Guard Dog is designed so that a restart does not trigger another monitor to restart again in a loop. Multiple safeguards prevent that:

15-minute boot skip
Port 8089, Process, and OOM monitors do not run for the first 15 minutes after boot. That gives TAK Server and PostgreSQL time to start without Guard Dog restarting them during startup.
15-minute grace after any restart
After Guard Dog (or anything) restarts TAK Server, no monitor will trigger another restart for 15 minutes. This avoids rapid restart loops.
15-minute cooldown between restarts
At most one TAK Server restart per 15 minutes from the 8089 monitor, regardless of how many times the check fails.
Restart lock
Only one monitor can perform a restart at a time. Others see the lock and skip, so 8089 and Process (and OOM) never restart in parallel.
TAK Server soft start
When Guard Dog is deployed, it installs a systemd drop-in for takserver.service so TAK Server starts after network-online.target and postgresql.service (or postgresql-15.service). That prevents TAK Server from starting before the network or database are ready, which can cause immediate failure and a restart loop on boot.
4GB swap
On deploy, Guard Dog ensures a 4GB swap file exists at /swapfile (create if missing, enable and add to /etc/fstab). This matches the reference TAK Server Hardening script and helps memory stability under load (reduces OOM risk during spikes).

Health endpoint

Guard Dog runs a small HTTP service on port 8080. The path /health returns 200 when TAK Server is considered healthy (port 8089 and processes). infra-TAK's Caddy config also exposes this as https://<infratak-host>/health, so Uptime Robot can check over normal HTTPS/443 without opening 8080 publicly. Use that URL as-is (no port) in Uptime Robot.

Dedicated health domain (e.g. health.example.com)

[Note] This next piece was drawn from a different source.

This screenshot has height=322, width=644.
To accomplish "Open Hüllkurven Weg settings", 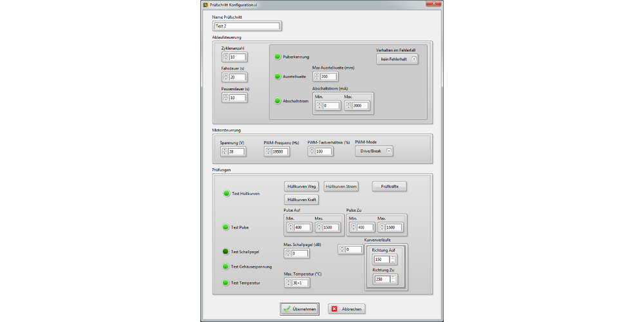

If you want a separate hostname for monitoring (e.g. https://health.tntak.net/health), add a server block to the Caddyfile below this line so infra-TAK does not overwrite it when it regenerates the file:

# --- User-added blocks (do not remove) ---

Example (add once; it will be preserved across domain changes and deploys):

# --- User-added blocks (do not remove) ---
health.tntak.net {
    reverse_proxy 127.0.0.1:8080
}

Then point DNS for health.tntak.net at your server and use https://health.tntak.net/health in Uptime Robot.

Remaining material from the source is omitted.